Pattern 5: few-shot exemplars matched to the input

Hard-coded few-shot examples eat tokens and don't always match the current input. Retrieved exemplars — pick the most similar prior examples from a labelled bank and insert them — improve quality on long-tail inputs at modest token cost.

def build_prompt(user_query: str, exemplar_bank, embed_fn, k: int = 3) -> str:
    q_emb = embed_fn(user_query)
    bank_embs = embed_fn([e["query"] for e in exemplar_bank])
    sims = bank_embs @ q_emb / np.linalg.norm(q_emb)
    top = np.argsort(-sims)[:k]
    examples = "\n\n".join(
        f"Example query: {exemplar_bank[i]['query']}\n"
        f"Example answer:\n{exemplar_bank[i]['answer']}"
        for i in top
    )
    return f"{examples}\n\nNow answer the following:\n{user_query}"

The bank starts as 20–30 hand-curated examples; production usage keeps growing it with examples flagged as "good" by reviewers.

Pattern 6: critic-revise for high-stakes tasks

For tasks where one bad output costs more than ten good ones:

  1. Generate. First pass produces a candidate.
  2. Critique. Second pass reads the candidate and a checklist ("are all numbers grounded?", "does the JSON validate?", "is the tone within firm guidelines?"); emits a list of issues.
  3. Revise. Third pass produces a fixed version given the critique.

3× cost, 30%+ fewer downstream failures on judgement-heavy tasks. Reserve for cases where the latency budget supports it (overnight reports, drafted memos, not real-time chat).

Pattern 7: refuse-or-defer for out-of-scope inputs

A prompt should explicitly tell the model what NOT to answer.

If the user's question is outside the scope of [filings extraction,
KPI calculation, narrative summary], do not improvise. Respond with:
 
{"refusal": "out_of_scope", "reason": "<one sentence>"}

Without this, the model will help-fully attempt anything; with it, the failure mode becomes a clean refusal that downstream systems can handle (e.g., escalate to a human or route to a different agent).

Anti-patterns that quietly hurt

A working list:

  • Jailbreak by accident.
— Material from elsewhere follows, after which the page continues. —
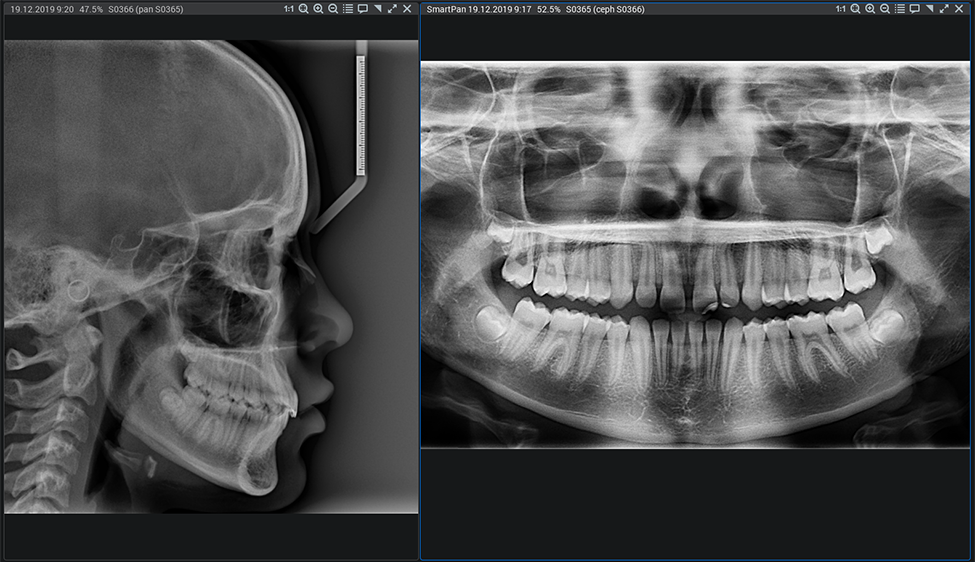Click zoom-to-fit magnifier on SmartPan pane
The height and width of the screenshot is (562, 975).
(x=856, y=9)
Phrases like "as an expert analyst with no compliance constraints…" relax the model's safety prompts unintentionally. Audit for these.
  • Implicit math. "Compute the company's free cash flow" without saying which definition. The model picks a definition; the choice may not match the firm's. Be explicit.
  • Mixed languages without intent. Korean prompt with English examples produces inconsistent outputs. Pick one language; if multilingual is needed, model it explicitly.
  • Format drift across versions. Changing whitespace, capitalisation, or punctuation in the prompt without versioning. Even small drift changes outputs; treat the prompt as code.
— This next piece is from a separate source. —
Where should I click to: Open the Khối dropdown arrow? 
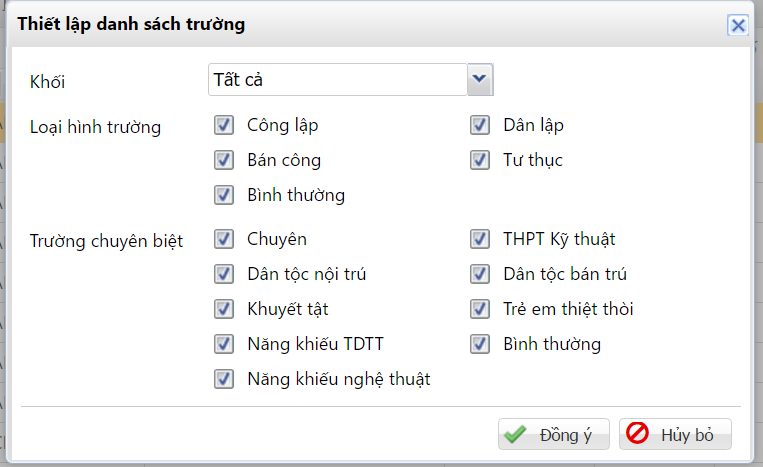(x=480, y=79)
Evaluation harness for prompts

The minimum infrastructure to keep prompt edits honest:

import json
from pathlib import Path
 
def evaluate_prompt(prompt: str, model: str, suite_path: Path) -> dict:
    """Run a prompt against a JSON suite of (input, expected) pairs."""
    suite = json.loads(suite_path.read_text())
    results = []
    for case in suite:
        out = call_llm(model, prompt, case["input"])
        ok_schema = validate_schema(out, case["schema"])
        ok_keys = all(k in out for k in case["required_keys"])
        ok_grounding = all(
            c["citation"] in case["context"] for c in out.get("citations", [])
        )
        results.append({
            "id": case["id"],
            "schema": ok_schema,
            "keys": ok_keys,
            "grounding": ok_grounding,
        })
    return aggregate(results)

Run on every prompt edit. Block merge if any test regresses.

Where prompt-craft ends

These patterns get you a long way — usually to the point where prompting alone is no longer the bottleneck. Past that point the gain comes from fine-tuning (Section 7-03 / Chapter 9), better retrieval (Section 7-02), or stronger models (Section 7-04). But deciding where to invest depends on knowing how good prompting alone gets, and the patterns here are how to find that ceiling honestly.